Parce qu’elle se veut universelle, l’analyse de Campbell est critiquée pour son caractère universaliste et ethnocentré. Effectivement, on ne doit pas chercher bien loin pour trouver des récits de voyage qui correspondent à ce modèle, et les récits les plus intéressants remettent souvent en question le rôle de l’héros/de l’héroïne et la linéarité/complexité de son voyage et de celleux qui l’accompagne. Le récit d’un voyage prenant la forme d’une quête (ou d’une conquête) peut être questionné pour la façon dont il reproduit un schéma patriarcal, colonial et dominant, tandis que le voyage qui est présenté comme une expédition peut servir à satiriser une mentalité colonialiste et impérialiste.
Dans un « road movie » classique, le voyage est entrepris dans un but précis : il a un point de départ et un point d’arrivée qui marque le début et la fin du récit, bien que cette dernière puisse être inattendue. Mais un voyage n’est pas forcément entrepris à l’initiative du·de la voyageur·euse, car le voyage peut être une fuite, provoquée par une réalité dangereuse ou oppressante... Dans ce cas, le but du personnage n’est pas une destination à atteindre, ni une conquête, ni l’acquisition d’un objet, mais tout simplement la survie ; sa « victoire » a alors un caractère ambiguë.
Le but de cet exercice est de raconter un voyage en images qui détourne, déconstruit ou se débarrasse de la structure narrative classique du voyage initiatique. Nous privilégions l’illustration et la bande dessinée mais le choix de support est libre tant qu’il sert à la narration du récit ; idem pour les outils de création d’images.
La forme donnée au récit de voyage peut servir à remettre en cause les éléments du récit et son déroulement. L’exemple classique du carnet de voyage se prête à une lecture non-linéaire qui peut toutefois s’adonner à une narration. A l’inverse, le journal de bord, présenté comme un recueil d’événements dans l’ordre de leur occurence, peut être détourné pour remettre en cause la linéarité des faits, ou bien la fiabilité de celle ou celui qui les reporte.
À LIRE : (ces textes seront disponibles dans le cloud)
- « La théorie de la fiction panier » Ursula K. Le guin
- « Je suis une fille sans histoire » Alice Zéniter
Exemples :
Tarmasz « Voyage en république de crabe »

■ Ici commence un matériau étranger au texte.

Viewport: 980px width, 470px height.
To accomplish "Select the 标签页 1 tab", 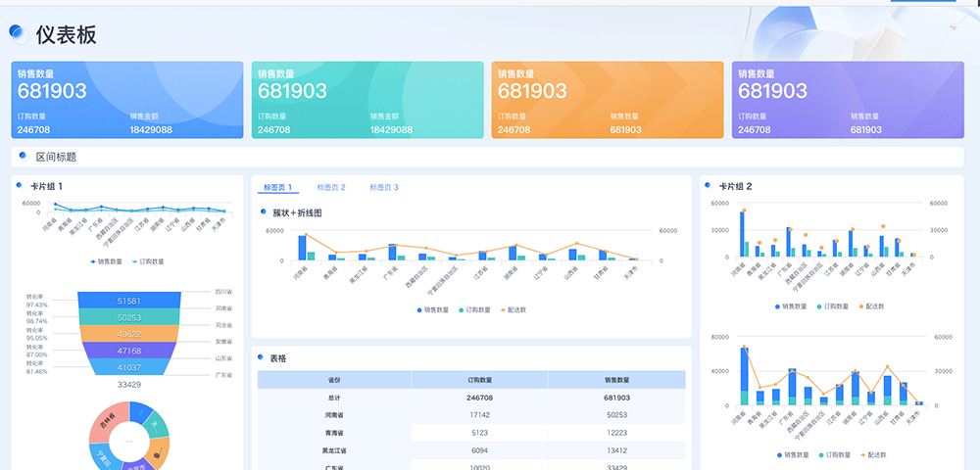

Jesse Jacobs « Safari lune de miel »
Manu Larcenet « La route »
Gwenola Carrère « Extra-vegetalia »
Jim Woodring « Frank »
Jiro Taniguchi « L’homme qui marche »
Mortis Ghost « Le soleil des mages »
Elene Usdin « René·e aux bois dormants »
Yuichi Yokoyama « voyage »
Jérôme Dubois « Jimjilbang »
Julie Michelin « eksploracja »
Lisa Blumen « Astra Nova »
S. Alzial/H. Rajcak « Panthera tigris »
Carmen Chica/Manuel Marsol "La montagne"
Charlotte Lemaire "Les chaussures lentes et le curieux chemin"
Zoé Sauvage "Les fées scientifiques"
[1] tiré de Gwendolin Desnoyer "Une vie de regrets"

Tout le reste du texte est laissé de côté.